As shown in Figure 2A,B, analysis of this model revealed that βAbauCA exhibits essential architectural features that are hallmarks of classical β-carbonic anhydrases (β-CAs). Specifically, the core of the βAbauCA enzyme consists of a five-stranded β-sheet, which is encased by several α-helices, contributing to the overall stability and conformation of the protein [45] (Figure 2B). Interestingly, β-CAs have been shown to crystallize as dimers, but they can also exist in various oligomeric states, ranging from dimers to tetramers, and even octamers. The enzyme is catalytically active in its dimeric, tetrameric, and octameric forms, but is not active as a monomer [46]. In these oligomeric states, the two active sites, both originating from the same monomer and forming a coordination environment characteristic of β-CAs, are located at the dimer interface, which is a structural feature commonly observed in mesophilic β-CA homologs [45]. Additionally, in both active sites, a water molecule completes the tetrahedral coordination of the Zn(II) ion, which is essential for enzyme function. The conserved aspartate (Asp) residue positioned after the first cysteine of the catalytic triad is present [46] (Figure 2A and Figure 3).

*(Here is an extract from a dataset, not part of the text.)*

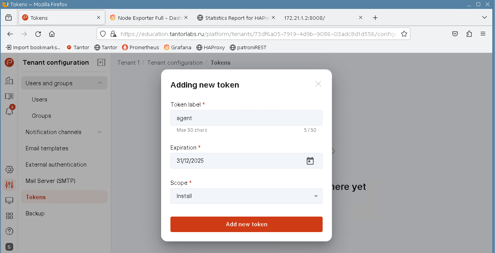
Task: Open the Firefox extensions puzzle icon
Action: pos(469,34)
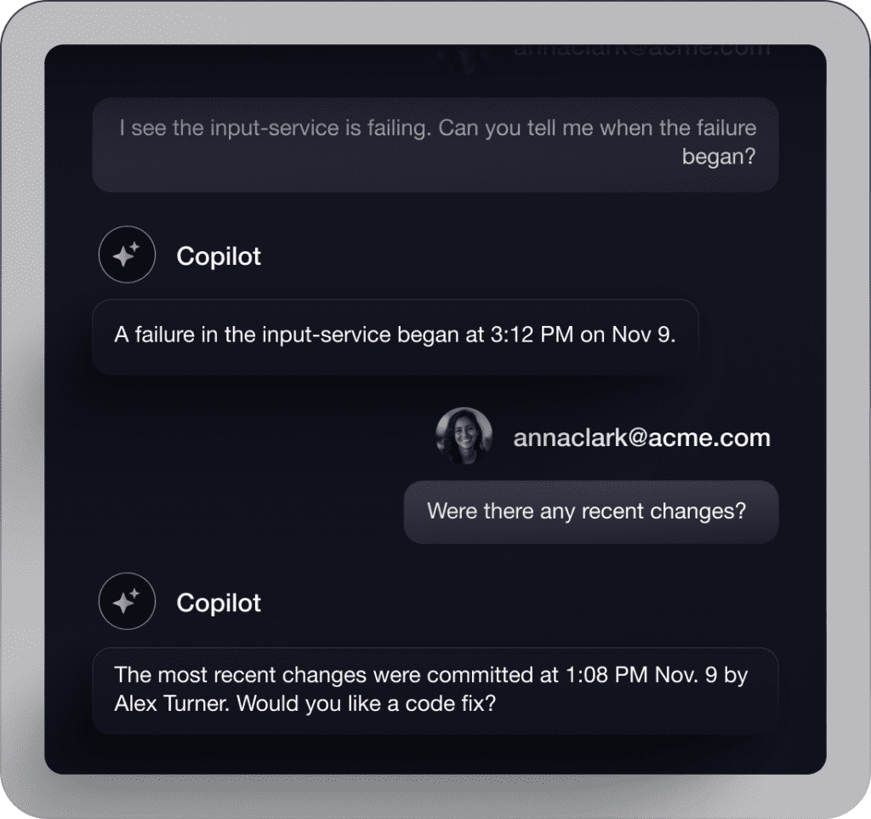871x819 pixels.
Task: Select the Alex Turner commit response bubble
Action: [435, 690]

The human genome encodes only for the α class of CAs, while the A. baumannii genome encodes for a β-CA as well as for a γ-CA [47]. The structural alignment of α- and β-CAs presents a major challenge due to their profound structural and sequence differences, which reflect their divergent evolutionary paths. Despite catalyzing the same reaction, converting carbon dioxide to bicarbonate, and relying on zinc as their catalytic ion, these two enzyme classes have evolved distinct active site configurations and primary structures. α-CAs, such as the human hCA II, coordinate the zinc ion with three histidines in the active site [48,49]. We attempted to align the three-dimensional structure of an α-CA, such as the human hCAII, with that of a known structure of a bacterial beta-CA, such as that of Pseudomonas aeruginosa, using the FATCAT structural comparison tool, which is designed to identify structural similarities between proteins [50]. The FATCAT comparison was performed using the known P. aeruginosa β-CA structure rather than directly comparing the model of βAbauCA because the latter is a computational rather than experimentally determined structure. Using a known structure first provides a more reliable reference for evaluating structural similarities and discrepancies given the potential uncertainties in the model.

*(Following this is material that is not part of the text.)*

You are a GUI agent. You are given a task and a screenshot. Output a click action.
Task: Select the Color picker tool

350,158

Despite this advanced method, the alignment results underscored the profound differences between the two enzyme classes (Figure 4).

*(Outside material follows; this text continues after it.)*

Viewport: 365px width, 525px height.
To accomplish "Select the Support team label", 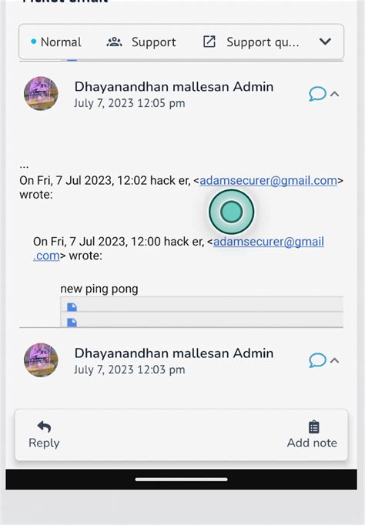I will pyautogui.click(x=154, y=42).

The FATCAT comparison revealed a very low sequence identity of just 4.63% and large structural discrepancies, with an RMSD of 4.02 Å over the 121 equivalent positions. Additionally, the alignment was marked by 138 gaps (53.28%), further highlighting the inability to align the key regions of the enzymes. Similar results were obtained using the three-dimensional model of βAbauCA, generated with SWISS-MODEL. The differences in Figure 4 reflect the distinct evolutionary paths of α- and β-CAs, which have convergently evolved to catalyze the same reaction but with radically different structural frameworks. The FATCAT results confirmed that these structural and sequence differences are not merely superficial but are deeply embedded in the protein architecture. The two structures are not significantly similar, with a p-value of 8.11 × 10−1 (structure pairs with p-value < 0.05 are significantly similar). α- and β-CAs both use zinc as the catalytic ion and perform the same chemical transformation, and the evolutionary paths they followed led to distinct active site architectures and amino acid sequences. This evolutionary divergence indicates that, although α- and β-CAs have convergently evolved to catalyze the same reaction, they possess distinct active site environments and primary sequences. These findings lay a strong foundation for future studies, particularly those focused on exploring the catalytic properties of enzymes and assessing their potential as a drug target. The structural differences between human and bacterial CAs create opportunities for selective inhibition, which can be leveraged to target bacterial infections without affecting human enzymes.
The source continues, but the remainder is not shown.